Material provided
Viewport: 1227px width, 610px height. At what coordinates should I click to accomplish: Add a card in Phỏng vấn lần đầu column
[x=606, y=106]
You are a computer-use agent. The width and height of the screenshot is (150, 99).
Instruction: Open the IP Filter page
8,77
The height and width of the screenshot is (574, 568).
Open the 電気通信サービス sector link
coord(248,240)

==

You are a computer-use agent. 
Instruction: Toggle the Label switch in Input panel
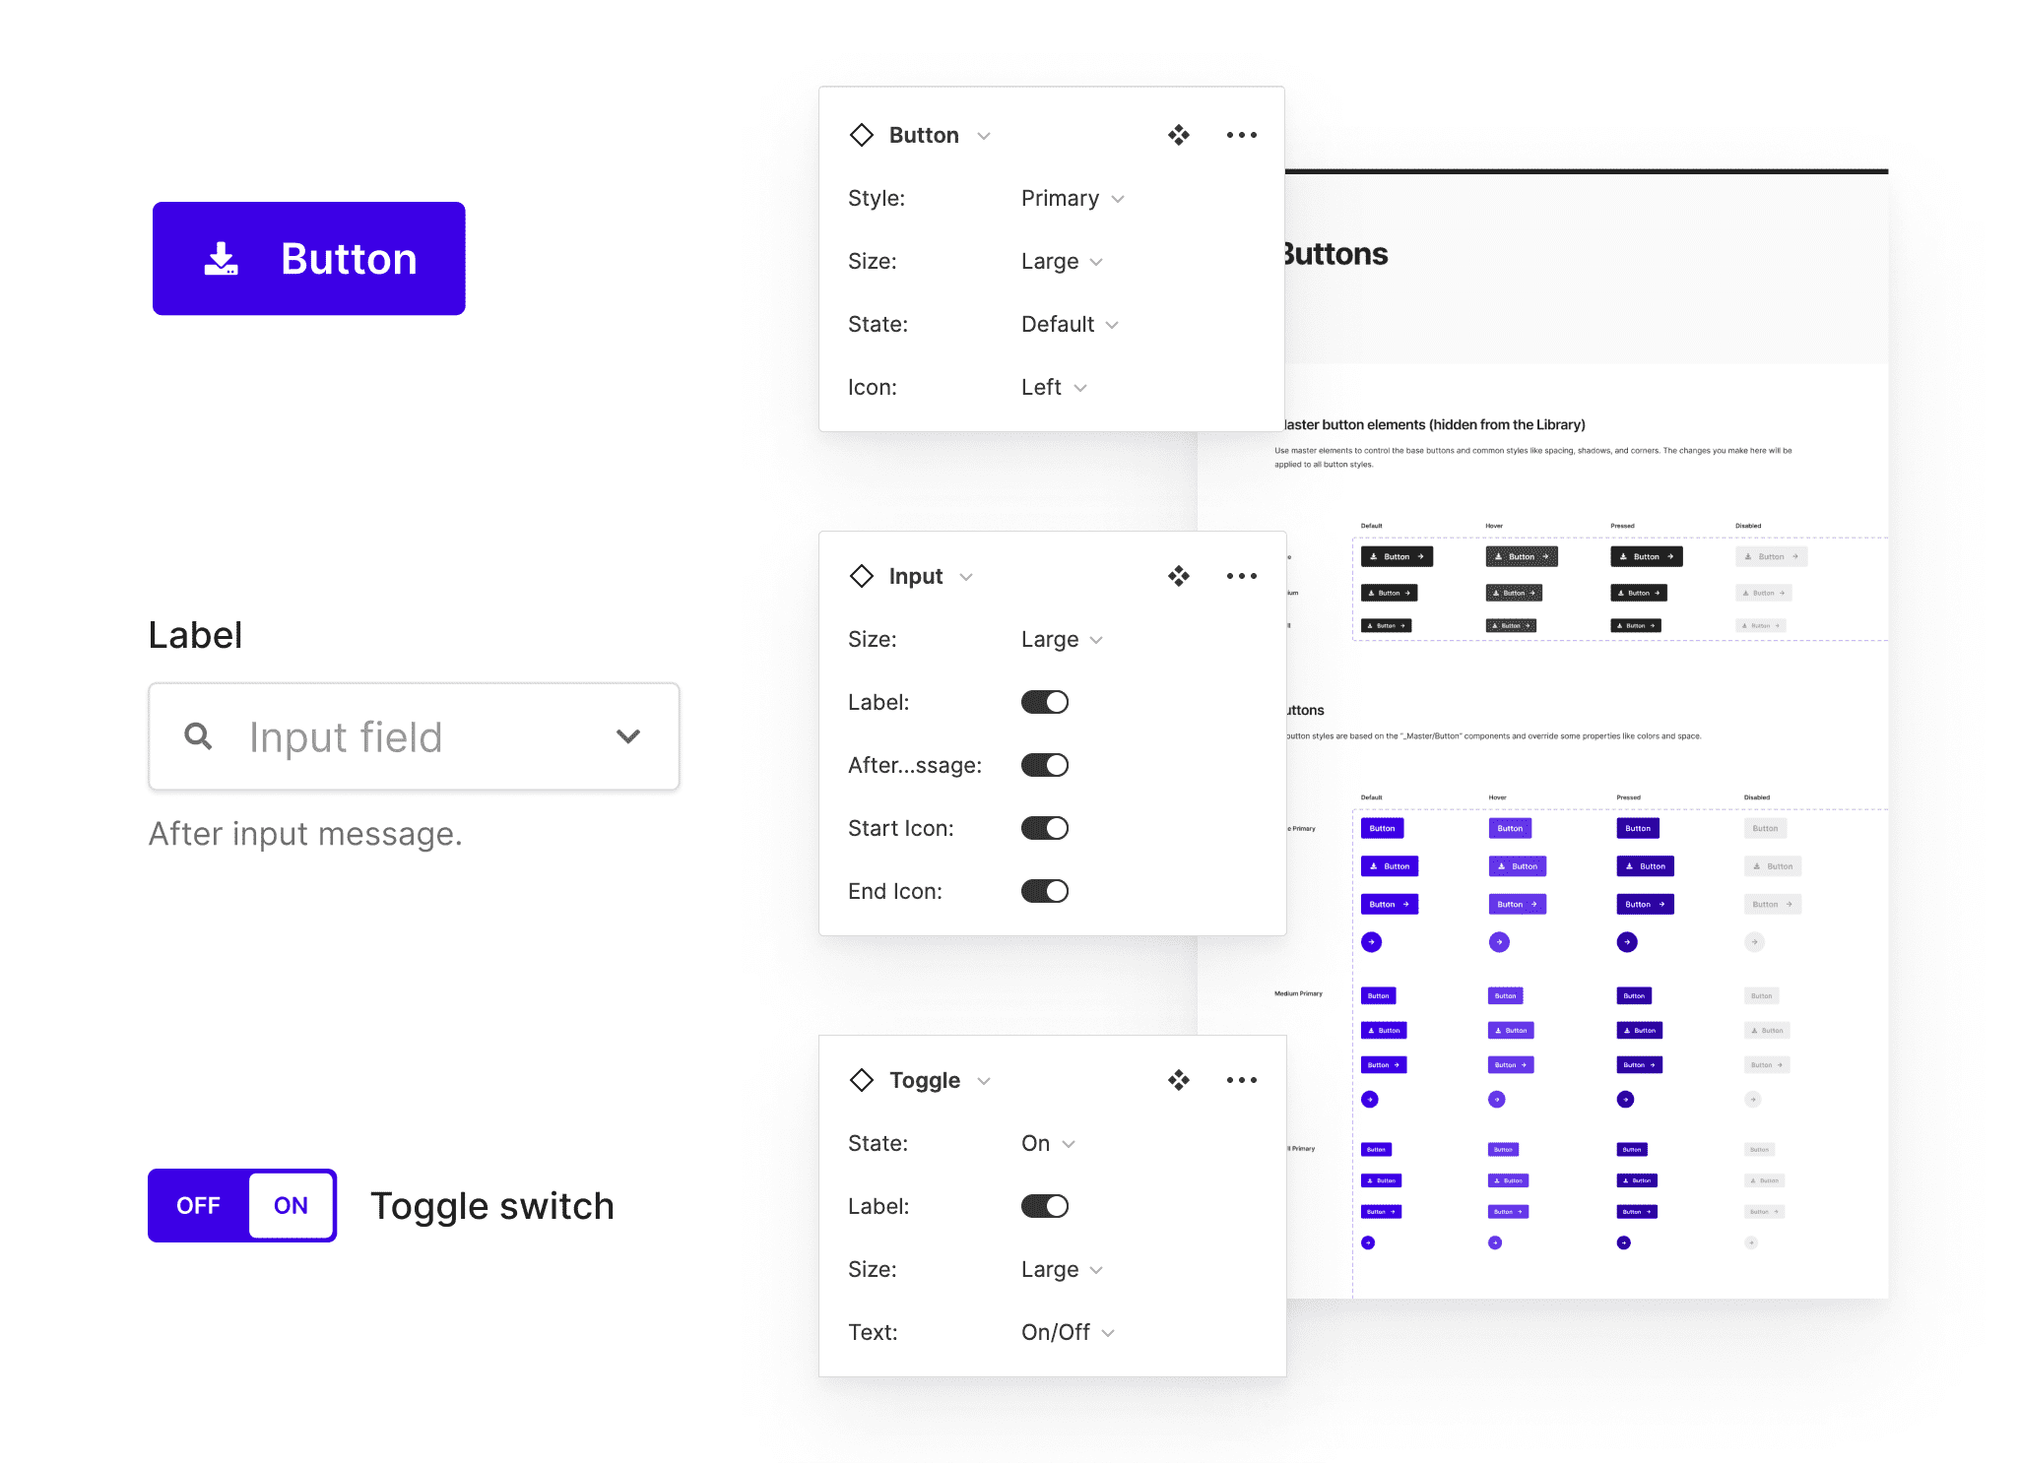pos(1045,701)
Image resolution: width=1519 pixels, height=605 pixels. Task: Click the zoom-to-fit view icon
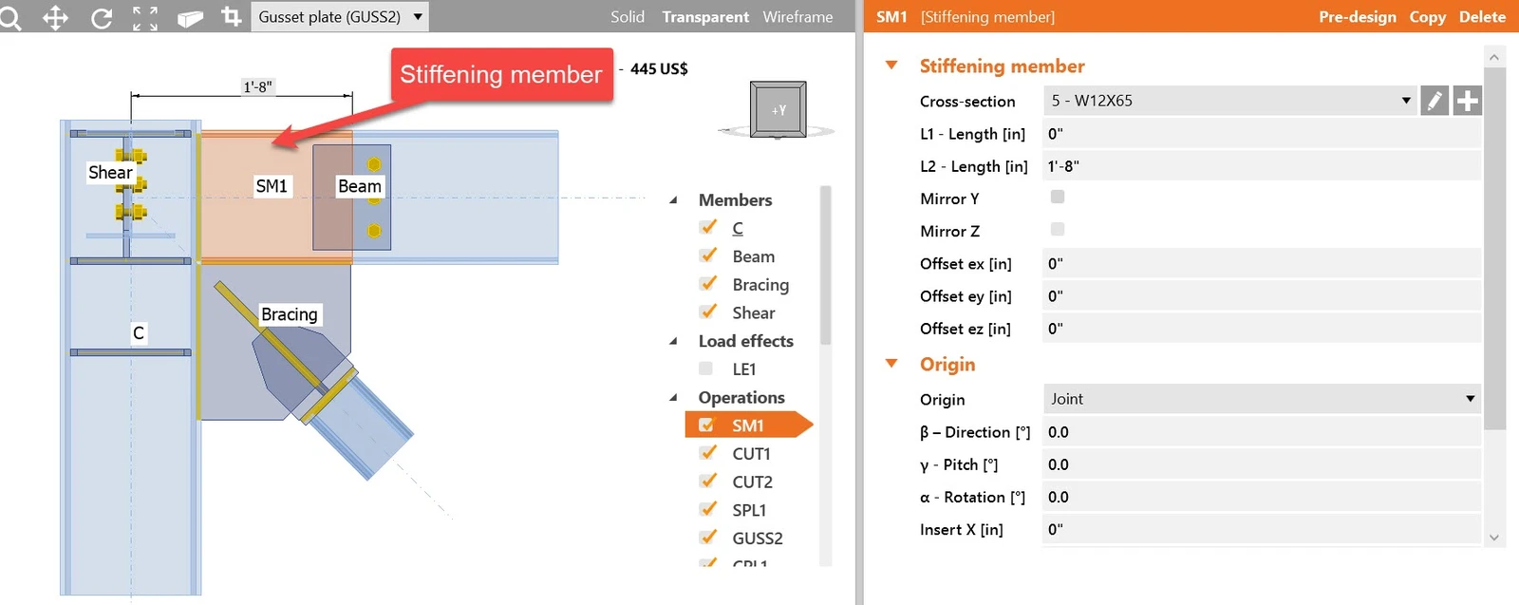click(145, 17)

What the task asks
When a line in the entries above contains "agent", count it; please answer with the number only.

Your response
2